Curiosamente a música também foi um sucesso em Belo Horizonte, onde existe uma cena fortíssima da vertente do “funk consciente”. Leozinho soube disso apenas recentemente, através de Alex Gusmão de Andrade, o pai e empresário do MC mineiro Yuri BH. “Há uns 4 ou 5 anos o filho dele veio fazer um show aqui e ele ficou no meu apartamento. Ele disse: ‘Cara, se eu te encontrasse há uns 3 anos a gente tava rico até hoje’. Ele disse que essa música só não tocou mais que o ‘Rap da Felicidade’ lá em Belo Horizonte, só que ninguém sabia quem eu era, a turma achava que eu era do Rio e me chamava só de ‘o cara da Cyclone’”, narra Leozinho, que também ficou conhecido por músicas que criticavam a condição do sistema carcerário — “Cenário Louco” é como a “Diário de um Detento” pernambucana.

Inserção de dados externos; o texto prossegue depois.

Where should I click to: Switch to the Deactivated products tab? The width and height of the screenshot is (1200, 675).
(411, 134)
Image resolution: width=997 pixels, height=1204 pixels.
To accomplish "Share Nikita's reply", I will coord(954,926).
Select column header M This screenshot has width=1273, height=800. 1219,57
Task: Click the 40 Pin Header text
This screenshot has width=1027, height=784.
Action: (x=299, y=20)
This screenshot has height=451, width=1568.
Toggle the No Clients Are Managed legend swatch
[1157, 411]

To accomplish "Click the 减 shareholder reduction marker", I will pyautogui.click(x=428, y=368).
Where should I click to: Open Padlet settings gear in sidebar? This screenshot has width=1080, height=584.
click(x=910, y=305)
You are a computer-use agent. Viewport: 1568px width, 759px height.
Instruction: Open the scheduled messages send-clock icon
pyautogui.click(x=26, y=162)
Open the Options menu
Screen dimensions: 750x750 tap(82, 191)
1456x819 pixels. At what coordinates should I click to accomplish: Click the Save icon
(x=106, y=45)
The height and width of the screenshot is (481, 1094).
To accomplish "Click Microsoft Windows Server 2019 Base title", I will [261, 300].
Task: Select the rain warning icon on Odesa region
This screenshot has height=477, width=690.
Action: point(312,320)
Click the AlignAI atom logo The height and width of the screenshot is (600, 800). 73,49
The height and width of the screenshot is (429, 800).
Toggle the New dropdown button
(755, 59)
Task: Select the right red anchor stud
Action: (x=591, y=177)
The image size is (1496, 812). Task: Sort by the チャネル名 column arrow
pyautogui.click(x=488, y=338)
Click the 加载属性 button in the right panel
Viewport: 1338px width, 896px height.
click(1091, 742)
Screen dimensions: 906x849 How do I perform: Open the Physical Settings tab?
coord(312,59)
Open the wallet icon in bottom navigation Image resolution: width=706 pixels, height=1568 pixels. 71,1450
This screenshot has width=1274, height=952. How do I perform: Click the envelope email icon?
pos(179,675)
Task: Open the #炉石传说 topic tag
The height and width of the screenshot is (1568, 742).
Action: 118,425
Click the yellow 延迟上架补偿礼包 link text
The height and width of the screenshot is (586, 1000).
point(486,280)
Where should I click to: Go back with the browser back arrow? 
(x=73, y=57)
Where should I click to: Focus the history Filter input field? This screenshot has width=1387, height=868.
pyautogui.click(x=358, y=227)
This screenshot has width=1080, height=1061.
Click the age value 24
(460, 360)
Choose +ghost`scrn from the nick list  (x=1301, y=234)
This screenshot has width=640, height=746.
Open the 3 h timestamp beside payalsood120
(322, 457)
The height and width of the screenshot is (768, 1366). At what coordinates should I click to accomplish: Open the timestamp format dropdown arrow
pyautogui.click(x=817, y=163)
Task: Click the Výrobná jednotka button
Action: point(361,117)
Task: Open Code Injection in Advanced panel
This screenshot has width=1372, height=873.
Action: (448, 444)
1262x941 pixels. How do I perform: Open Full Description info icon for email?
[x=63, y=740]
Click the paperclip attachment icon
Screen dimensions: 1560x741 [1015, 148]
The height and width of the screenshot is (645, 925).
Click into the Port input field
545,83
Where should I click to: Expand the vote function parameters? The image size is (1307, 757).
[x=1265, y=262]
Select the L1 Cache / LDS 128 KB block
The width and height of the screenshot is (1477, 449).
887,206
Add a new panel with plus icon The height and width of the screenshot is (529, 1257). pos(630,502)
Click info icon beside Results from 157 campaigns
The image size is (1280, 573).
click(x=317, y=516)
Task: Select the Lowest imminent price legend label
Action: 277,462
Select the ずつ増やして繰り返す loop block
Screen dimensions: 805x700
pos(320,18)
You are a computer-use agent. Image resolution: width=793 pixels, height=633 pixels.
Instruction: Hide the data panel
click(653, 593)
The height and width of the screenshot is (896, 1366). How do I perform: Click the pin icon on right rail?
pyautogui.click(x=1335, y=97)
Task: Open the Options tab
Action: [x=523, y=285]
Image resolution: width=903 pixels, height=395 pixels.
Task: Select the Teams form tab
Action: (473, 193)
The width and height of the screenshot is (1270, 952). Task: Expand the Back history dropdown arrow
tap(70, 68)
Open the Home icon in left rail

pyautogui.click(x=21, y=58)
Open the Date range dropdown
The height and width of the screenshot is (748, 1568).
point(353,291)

Mas o sucesso de “Rap da Cyclone” não foi o suficiente para promover a união entre as comunidades. Pelo contrário, a violência foi escalonando, provocando intervenções policiais cada vez mais pesadas e brutais. Guel, 39 anos, é um dos altos membros do bonde da PV. Curte baile funk desde os 11 anos e diz que nessa experiência viu “tudo o que presta e o que não presta” do mundo funk. Durante nossa conversa no Baile da Paz (que busca reviver os bailes e promover a conciliação das galeras rivais), ele conta que “vários amigos foram sequestrados” pela polícia na saída dos bailes e nunca mais retornaram.
“Se eu for te contar é muito, centenas. E isso só do bonde da gente! Em saída de baile a polícia sequestrava e matava com raiva, achando que tu era da comunidade e tinha que pagar arrego pra eles. No final eles te sequestravam e morreu muito cara assim, como também morreu vários em guerra entre comunidades, envolvendo tráfico e várias coisas”, explica, secamente.
Leozinho, por sua vez, recorda o dia em que o icônico Baile do Rodoviário foi fechado, por volta de 2004, e enfraqueceu toda a cena funk, colocando o último prego no caixão dos bailes da cidade. “O baile acabou numa operação com mais de 100 policiais. Chegou polícia de tudo: Civil, PM, Bptran (Batalhão de Polícia de Trânsito do Recife), Bombeiros… Era a final do concurso de MCs, tava eu e MC Taz. Aí o baile acabou no meio, a polícia levou todo mundo. Os de menor foram pra GPCA (Gerência de Polícia da Criança e do Adolescente) e tal, só saiu no outro dia. Aí acabou o Baile do Rodoviário. Ainda ficou rolando o do Téo, mas o Rodoviário era o mais conceituado”.